The Massachusetts General Hospital and the University of California at Los Angeles consortium has built a next-generation 3T magnetic resonance imaging (MRI) scanner that improves the quality and spatial resolution with which brain connectivity data can be acquired. The MGH/UCLA Consortium will scan participants at MGH, and both sites will use advanced software to translate the MRI data into connectomic maps detailing the fibrous connections in the brain. Goals of the project include:

  • Use of the most advanced 3T scanner currently available to explore finer resolution neural connectivity.
  • Design of more efficient data acquisition protocols and scanner pulse sequences.
  • Development of novel algorithms for detailed analysis of fiber structure and inter-regional connectedness.
  • Development of novel graphical means for interactively navigating brain connectivity.
The WU-Minn Project Homepage

Latest Updates

Washington University in St. Louis and the University of Minnesota lead a 10-institution consortium aiming to comprehensively map long-distance brain connections and their variability through cutting-edge neuroimaging of 1,200 healthy adults (twins and their non-twin siblings). Data will be acquired using multiple imaging modalities, including customized 3T and 7T magnetic resonance imaging plus magnetoencephalography.

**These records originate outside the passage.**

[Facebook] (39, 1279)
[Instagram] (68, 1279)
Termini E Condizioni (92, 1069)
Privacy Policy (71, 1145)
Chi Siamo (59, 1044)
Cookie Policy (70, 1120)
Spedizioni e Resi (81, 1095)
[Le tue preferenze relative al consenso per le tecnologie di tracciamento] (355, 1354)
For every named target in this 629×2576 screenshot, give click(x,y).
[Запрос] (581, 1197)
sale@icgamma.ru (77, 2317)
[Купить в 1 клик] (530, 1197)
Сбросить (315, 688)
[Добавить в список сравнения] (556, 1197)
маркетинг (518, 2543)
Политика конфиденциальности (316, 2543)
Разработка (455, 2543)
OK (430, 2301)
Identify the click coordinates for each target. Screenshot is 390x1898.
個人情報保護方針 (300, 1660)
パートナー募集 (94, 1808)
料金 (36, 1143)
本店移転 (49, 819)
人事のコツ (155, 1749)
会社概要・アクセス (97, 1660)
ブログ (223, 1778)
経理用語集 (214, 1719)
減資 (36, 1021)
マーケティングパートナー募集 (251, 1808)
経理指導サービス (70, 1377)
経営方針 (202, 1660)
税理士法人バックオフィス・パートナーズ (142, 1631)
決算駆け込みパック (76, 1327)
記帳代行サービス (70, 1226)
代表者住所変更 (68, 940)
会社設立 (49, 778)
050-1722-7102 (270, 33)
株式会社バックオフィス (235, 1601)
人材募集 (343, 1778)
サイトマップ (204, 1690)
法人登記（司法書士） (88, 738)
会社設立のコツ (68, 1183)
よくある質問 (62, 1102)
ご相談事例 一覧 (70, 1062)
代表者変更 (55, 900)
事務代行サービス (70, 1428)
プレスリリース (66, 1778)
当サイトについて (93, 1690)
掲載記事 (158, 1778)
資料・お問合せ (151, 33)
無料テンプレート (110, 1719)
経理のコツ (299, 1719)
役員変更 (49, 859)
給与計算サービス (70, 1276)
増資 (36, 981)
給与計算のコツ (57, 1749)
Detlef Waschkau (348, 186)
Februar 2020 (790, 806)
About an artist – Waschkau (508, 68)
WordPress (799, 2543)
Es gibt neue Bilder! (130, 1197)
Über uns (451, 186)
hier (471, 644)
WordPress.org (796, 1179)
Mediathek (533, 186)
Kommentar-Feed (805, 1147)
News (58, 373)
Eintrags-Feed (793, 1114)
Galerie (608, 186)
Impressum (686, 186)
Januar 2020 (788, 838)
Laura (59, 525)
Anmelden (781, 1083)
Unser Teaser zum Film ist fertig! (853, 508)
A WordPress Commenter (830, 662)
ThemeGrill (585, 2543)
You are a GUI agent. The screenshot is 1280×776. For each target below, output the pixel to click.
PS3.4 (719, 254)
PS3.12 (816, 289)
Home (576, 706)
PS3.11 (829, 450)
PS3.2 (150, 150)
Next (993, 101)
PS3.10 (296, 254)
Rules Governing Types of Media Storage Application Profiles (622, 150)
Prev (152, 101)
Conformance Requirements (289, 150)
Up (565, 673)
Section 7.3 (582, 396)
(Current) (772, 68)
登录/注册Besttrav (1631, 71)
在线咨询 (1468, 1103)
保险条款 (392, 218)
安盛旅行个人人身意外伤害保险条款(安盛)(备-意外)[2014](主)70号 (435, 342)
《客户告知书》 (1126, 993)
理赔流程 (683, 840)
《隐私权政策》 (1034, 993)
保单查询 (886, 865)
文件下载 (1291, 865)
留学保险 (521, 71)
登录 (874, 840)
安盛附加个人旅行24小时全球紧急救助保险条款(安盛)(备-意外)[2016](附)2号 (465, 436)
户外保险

By pairing studies of structural and functional brain connectivity with extensive behavioral and heritability measures, the project will provide freely available data about brain connectivity, its relationship to behavior, and contributions of environmental and genetic factors to individual differences in brain circuitry.

  • Numerous advances in data acquisition and analysis methods have been achieved during Phase I (through summer 2012).
  • Phase II (2012-2015) will involve data acquisition from 400 subjects/year.
  • Data will be freely shared starting in the fall of 2012 via a user-friendly platform for data mining, analysis, and visualization.